An Aerospace Engineer designs and tests aircraft, spacecraft, satellites, and missiles, requiring at least a bachelor's degree in aerospace engineering from an ABET-accredited program. With a median salary of $134,830 and 6% projected job growth through 2034, aerospace engineers work primarily in office settings using advanced computer systems, with periodic visits to manufacturing facilities and testing sites.
Aerospace engineering combines physics, mathematics, and creativity to solve humanity's most ambitious challenges: building machines that fly. Whether you're fascinated by commercial aviation, military defense systems, or the emerging space economy, aerospace engineering offers a career at the cutting edge of technology. Here's what you need to know about this dynamic field.
What Does an Aerospace Engineer Do?
Aerospace engineers design aircraft, spacecraft, satellites, missiles, and other systems that travel through air or space. You'll spend significant time creating prototypes and testing them-this hands-on evaluation is where theoretical designs meet real-world physics. Expect to analyze test data, troubleshoot design flaws, and iterate on solutions until the design meets safety, performance, and regulatory standards.
Most aerospace engineers specialize in either aeronautical or astronautical engineering early in their careers.
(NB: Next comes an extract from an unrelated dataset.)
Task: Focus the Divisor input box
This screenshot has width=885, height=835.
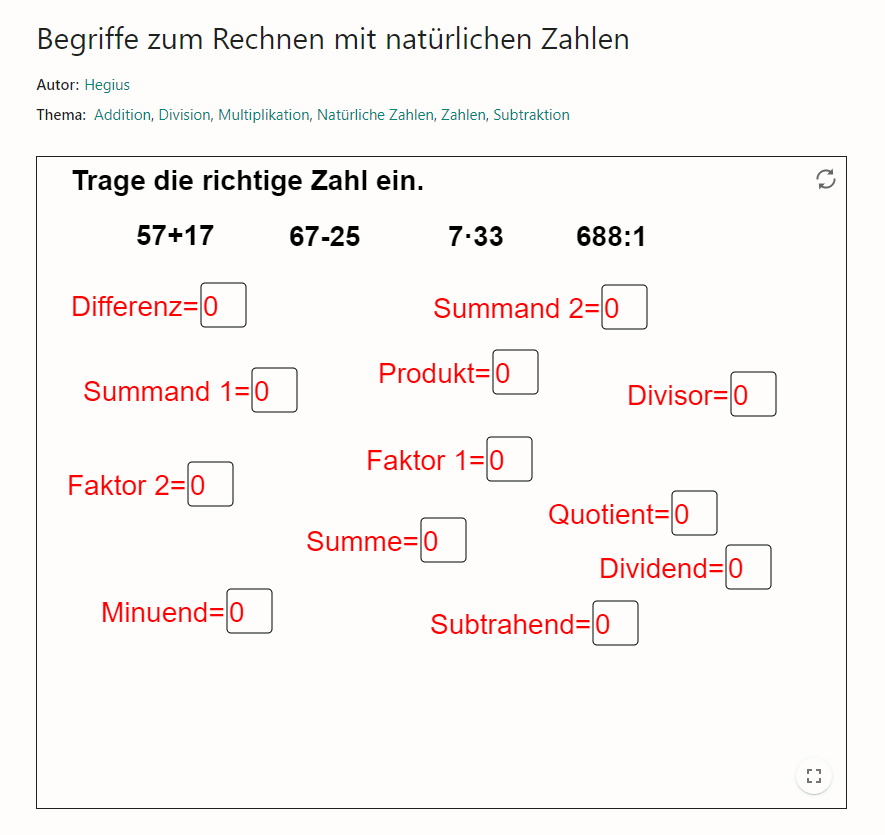Action: pyautogui.click(x=753, y=395)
Aeronautical engineers focus on aircraft that operate within Earth's atmosphere-commercial airplanes, military jets, helicopters, and drones. Astronautical engineers design spacecraft, satellites, launch vehicles, and systems that operate beyond the atmosphere. This specialization often happens during the junior or senior year of your undergraduate program, though some engineers transition between specializations as their careers progress.
Beyond design work, you may evaluate other engineers' designs to ensure they meet ethical, safety, and environmental standards. It's not unusual to oversee the building process as well, ensuring proper deadlines are met and specifications are followed. Aerospace engineers typically collaborate with multidisciplinary teams including mechanical engineers, materials scientists, software developers, and manufacturing specialists throughout the design and production process.
As you gain experience, your responsibilities expand. Senior aerospace engineers often direct entire projects, manage engineering teams, coordinate with contractors, and present technical findings to non-technical stakeholders. You might also conduct research to develop new technologies-from advanced propulsion systems to materials that withstand extreme temperatures.
Where Do Aerospace Engineers Work?
Aerospace engineers spend most of their time in office environments working with advanced computer-aided design (CAD) software, computational fluid dynamics programs, and sophisticated simulation tools. These aren't your typical office jobs-you're running complex analyses, modeling airflow patterns, testing structural integrity virtually, and collaborating with teams spread across multiple facilities or even countries.
At times, you'll find yourself in manufacturing environments overseeing the construction and implementation of your designs. This might mean visiting aircraft assembly plants, spacecraft integration facilities, or engine testing sites. Some aerospace engineers work in laboratories conducting materials testing or propulsion research. Others spend time at remote testing facilities-think desert proving grounds or coastal launch sites-observing flight tests and collecting performance data.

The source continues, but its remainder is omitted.